What is osteoarthritis ?
• Osteoarthritis is a common cause of pain and disability in the aging population. Osteoarthritis (OA) also known as degenerative arthritis or degenerative joint disease, is a group of mechanical abnormalities involving degradation of joints, including articular cartilage and subchondral bone.
• Symptoms may include joint pain, tenderness, stiffness, locking, and sometimes an effusion. A variety of causes—hereditary, developmental, metabolic, and mechanical—may initiate processes leading to loss of cartilage.
• When bone surfaces become less well protected by cartilage, bone may be exposed and damaged. As a result of decreased movement secondary to pain, regional muscles may atrophy, and ligaments may become more lax.
• Treatment generally involves a combination of exercise, lifestyle modification and analgesics. If pain becomes debilitating joint replacement surgery may be used to improve the quality of life. OA is the most common form of arthritis.
Studies for instance, have shown that strengthening the quadriceps muscles can reduce arthritis knee pain and disability. One study shows that a relatively small increase in strength (20-25 percent) can lead to a 20-30 percent decrease in the chance of developing knee osteoarthritis.
Diagnosis is made with reasonable certainty based on history and clinical examination. X-rays may confirm the diagnosis. The typical changes seen on X-ray include:
• joint space narrowing
• subchondral cyst formation
• subchondral sclerosis (increased bony formation around the joint)
• Plain films may not correlate with the findings on physical examination or with the degree of pain Usually other imaging techniques are not necessary to clinically diagnose osteoarthritis.
Lifestyle modification (such as weight loss and exercise), physical therapy and analgesics are the mainstay of treatment. Acetaminophen / paracetamol is used first line and NSAIDS are only recommended as add on therapy if pain relief is not sufficient.
Goal of Osteoarthritis Exercises
Main aim of Osteoarthritis Exercises are to reduce pain, improve function, and prevent disability, all with the ultimate goal of improving quality of life. There are many ways that these goals can be achieved through exercise programs, as discussed below.
• Muscle Strengthening
• Improving Flexibility and Joint Motion
• Improve Aerobic Functioning
• Weight Loss
There are mainly three kinds:
• Range-of-motion: To maintain normal joint movement and relieve stiffness. These make the joints flexible.
• Strengthening exercises: To increase the strength of muscles that support the joints affected by arthritis.
• Aerobic or endurance exercises: They improve cardiovascular fitness, control weight and improve overall body function.
Osteoarthritis Exercises Plan
• Discuss the osteoarthritis exercises plan with your health care provider.
• Start under supervision of a physical therapist or a qualified athletic trainer.
• Apply heat to sore joints before you begin exercising.
• Begin exercising with stretching, flexibility and range of motion exercises.
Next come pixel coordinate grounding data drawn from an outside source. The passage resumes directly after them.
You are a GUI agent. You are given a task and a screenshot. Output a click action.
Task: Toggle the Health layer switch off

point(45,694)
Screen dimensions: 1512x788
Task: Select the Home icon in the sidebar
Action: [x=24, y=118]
• start strengthening exercises slowly with small light weights or resistance band.
• Increase the difficulty of your exercise routine slowly.
• apply cold packs to sore joints and muscles after osteoarthritis exercises.
• ease off exercise programme and talk to your health care provider if your joints get painful, inflammed or red.
How Often Should You Exercise?
• Range-of-motion: Either daily or every alternate day.
• Strengthening exercises: Every alternate day.
• Endurance exercises: For 20 to 30 minutes three times a week.
Some examples of exercises specifically for the legs good for those with osteoarthritis of the knee and or hips.
• Quad sets: while in a seated position, with legs fully extended in front of you, make a muscle with your thighs trying to push the back of your knee down towards the floor. Hold for 10 seconds, relax and then repeat.
• Wall slide: place your back up against the wall with your hips and knees bent to a 90 degree angle as if you were sitting in a chair. Hold this position for 10 seconds, then come up and relax. Repeat.
• Isotonic Quad exercise: sitting in a chair with your feet planted flat on the floor, raise your right leg straight out in front of you. Relax and bring back to the floor. Repeat on the left. As you are able to you can add ankle weights to increase resistance.
• Isometric Hamstrings while lying on the floor place heels on surface such as a couch or an exercise ball. Press down using the backs of your thighs and hold contraction for 10 seconds. Relax and then repeat.
• Isotonic Hamstrings lying on your belly with a pillow under your abdomen to support your back, bend your knee and bring your foot back towards your buttock. Bring back down to the floor repeat on the other side.
• Isometric Glutes Lying down on a flat surface back flat on the floor, bend your knees so that your feet are flat on the floor. Raise your buttocks up off the ground contracting your butt muscles together. Hold for 10 seconds then relax.
• Calf muscles Strenthening Using a wall or chair for balance, go up on your toes using your calf muscles hold yourself. Contract for 10 seconds, relax and repeat.